If $v_n \rightharpoonup v$ and $\phi \in C_c^{\infty}(\mathbb{R}^N)$, do we have $v_n \phi \rightharpoonup v \phi$?

Question

I'm stuck trying to solve this question. If I have a sequence in the Sobolev space $D^{1,\vec{p}}(\mathbb{R}^N)$ (or $W_0^{1,p}(\mathbb{R}^N)$ for simplicity) which converges weakly to $v$ and $\phi \in C_c^{\infty}(\mathbb{R}^N)$, do we necessarily have that $v_n \phi$ converges weakly to $v \phi$? It seems intuitive but I can't figure out a way to prove it.

Answer 1

EDIT: This answer is in fact very incomplete. It is not at all clear that $u \mapsto \phi u$ is a bounded operator: even though we get a bound on $|\phi u|$, we do NOT have a bound on its partial derivatives, which means we don't have a bound on its norm in $D^{1,\vec{p}}(\mathbb{R}^N)$.

It's in fact highly nontrivial to even show that $\phi u$ is an element of $D^{1,\vec{p}}(\mathbb{R}^N)$. See my other question: Does multiplication by a test function stay in a Sobolev space?

$\newcommand{\Dpr}{D^{1,\vec{p}}(\mathbb{R}^N)}$ An insightful comment by user357151 solves the question easily. Let $X$ be $\Dpr$, $W^{1,p}(\mathbb{R}^N)$, or even $L^p(\mathbb{R}^N)$.

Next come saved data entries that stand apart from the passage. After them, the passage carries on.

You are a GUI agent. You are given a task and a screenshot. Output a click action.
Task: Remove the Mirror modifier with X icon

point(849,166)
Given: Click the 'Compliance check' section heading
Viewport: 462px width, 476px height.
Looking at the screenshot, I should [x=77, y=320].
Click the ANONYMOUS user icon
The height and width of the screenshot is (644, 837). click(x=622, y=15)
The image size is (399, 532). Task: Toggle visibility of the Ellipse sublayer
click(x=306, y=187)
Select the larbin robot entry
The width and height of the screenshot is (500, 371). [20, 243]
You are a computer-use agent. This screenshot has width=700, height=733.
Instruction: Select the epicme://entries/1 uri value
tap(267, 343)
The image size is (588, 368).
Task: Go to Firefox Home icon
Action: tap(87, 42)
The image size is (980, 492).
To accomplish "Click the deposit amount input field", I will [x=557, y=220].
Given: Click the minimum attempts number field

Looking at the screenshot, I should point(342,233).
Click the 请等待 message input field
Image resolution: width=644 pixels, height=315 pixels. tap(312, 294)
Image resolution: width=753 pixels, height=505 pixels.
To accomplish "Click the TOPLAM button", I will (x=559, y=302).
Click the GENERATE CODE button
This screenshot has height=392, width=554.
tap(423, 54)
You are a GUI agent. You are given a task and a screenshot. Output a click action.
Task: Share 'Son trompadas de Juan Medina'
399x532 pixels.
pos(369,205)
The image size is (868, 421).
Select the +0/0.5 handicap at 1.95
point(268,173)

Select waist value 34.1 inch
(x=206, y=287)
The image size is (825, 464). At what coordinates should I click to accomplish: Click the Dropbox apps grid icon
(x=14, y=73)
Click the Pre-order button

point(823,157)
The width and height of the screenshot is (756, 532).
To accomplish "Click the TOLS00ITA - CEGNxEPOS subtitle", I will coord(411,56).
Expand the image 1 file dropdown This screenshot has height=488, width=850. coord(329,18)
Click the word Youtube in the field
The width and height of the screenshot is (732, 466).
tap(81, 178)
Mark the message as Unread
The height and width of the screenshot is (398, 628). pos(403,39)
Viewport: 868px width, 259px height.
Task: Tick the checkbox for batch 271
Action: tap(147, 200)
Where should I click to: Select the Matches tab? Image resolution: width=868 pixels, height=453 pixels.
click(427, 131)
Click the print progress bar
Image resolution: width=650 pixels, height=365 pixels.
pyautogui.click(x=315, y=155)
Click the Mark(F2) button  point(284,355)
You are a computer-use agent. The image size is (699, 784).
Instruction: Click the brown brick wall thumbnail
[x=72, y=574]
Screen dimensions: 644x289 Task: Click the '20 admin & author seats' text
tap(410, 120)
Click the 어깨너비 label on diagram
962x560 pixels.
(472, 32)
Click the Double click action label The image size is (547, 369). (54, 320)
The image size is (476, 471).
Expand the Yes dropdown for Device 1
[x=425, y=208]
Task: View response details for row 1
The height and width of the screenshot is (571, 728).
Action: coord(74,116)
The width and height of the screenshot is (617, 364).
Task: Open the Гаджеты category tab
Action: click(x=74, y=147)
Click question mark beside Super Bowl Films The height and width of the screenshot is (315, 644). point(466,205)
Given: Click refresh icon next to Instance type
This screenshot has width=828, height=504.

Remark that the $S: X \rightarrow X : u \mapsto \phi u$ is a bounded linear operator, since $|\phi u| \leq C |u|$. Then for any $T \in X^*$, $T \circ S \in X^*$, and so: $$ \lim \limits_{n \rightarrow \infty} T(S(v_n)) = T(S(v)) $$ And hence $S(v_n)=\phi v_n$ converges weakly to $S(v) = \phi v$.